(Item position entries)
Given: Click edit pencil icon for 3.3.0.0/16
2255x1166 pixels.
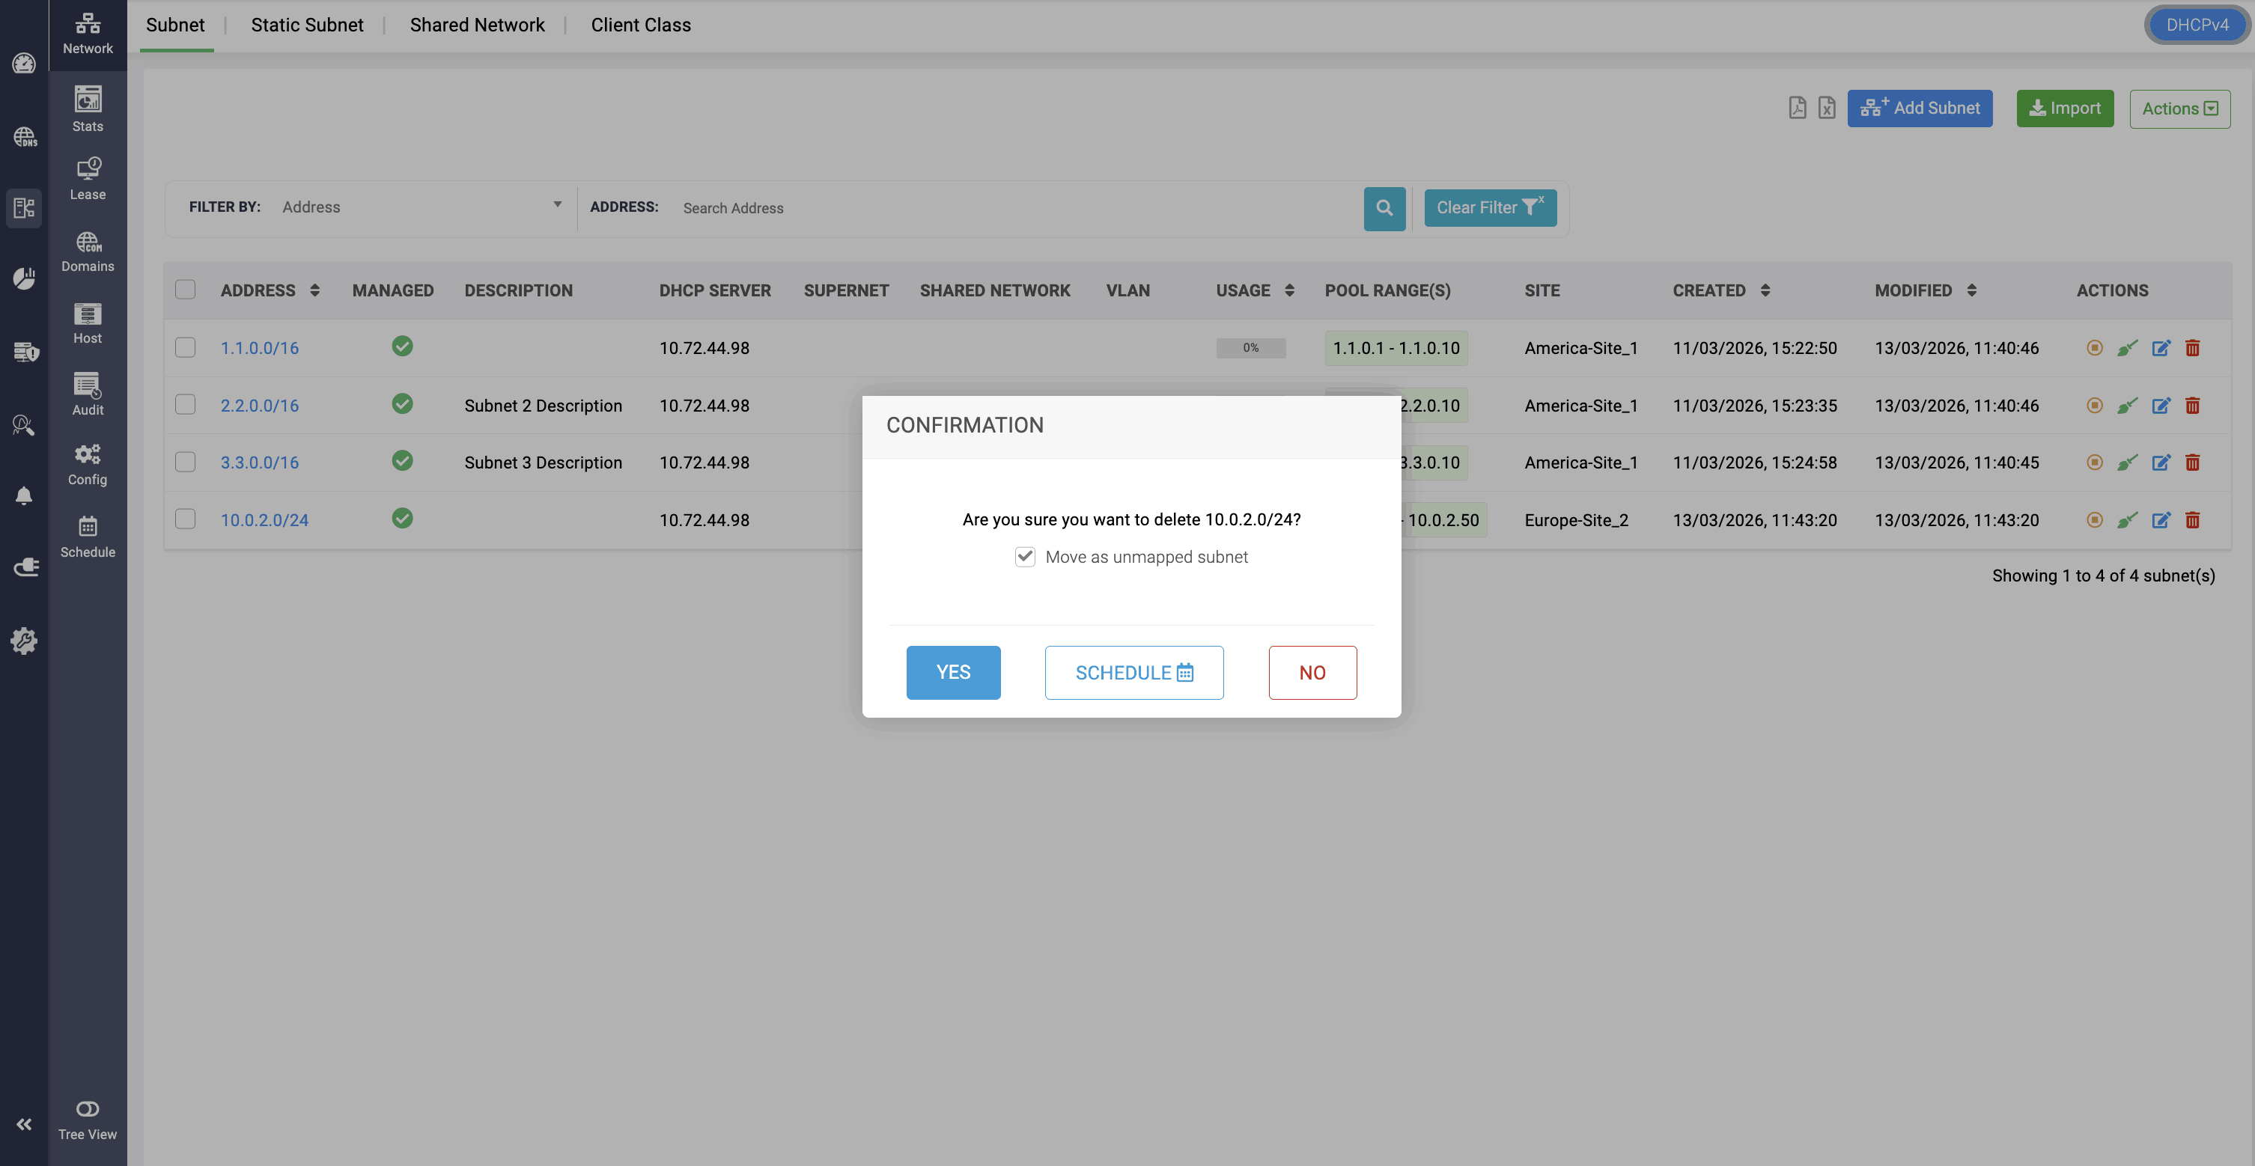Looking at the screenshot, I should 2161,463.
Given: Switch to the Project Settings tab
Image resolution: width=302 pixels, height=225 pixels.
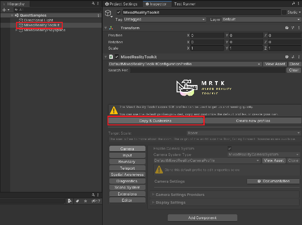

TO BE DONE:
Lay out as a JSON list of strings the rows from the line containing "Given: Switch to the Project Settings tab" through the end of the rows, inclusive, one string per line. Skip blank lines and leave out the pictures.

FINISHED ANSWER:
[
  "Given: Switch to the Project Settings tab",
  "Image resolution: width=302 pixels, height=225 pixels."
]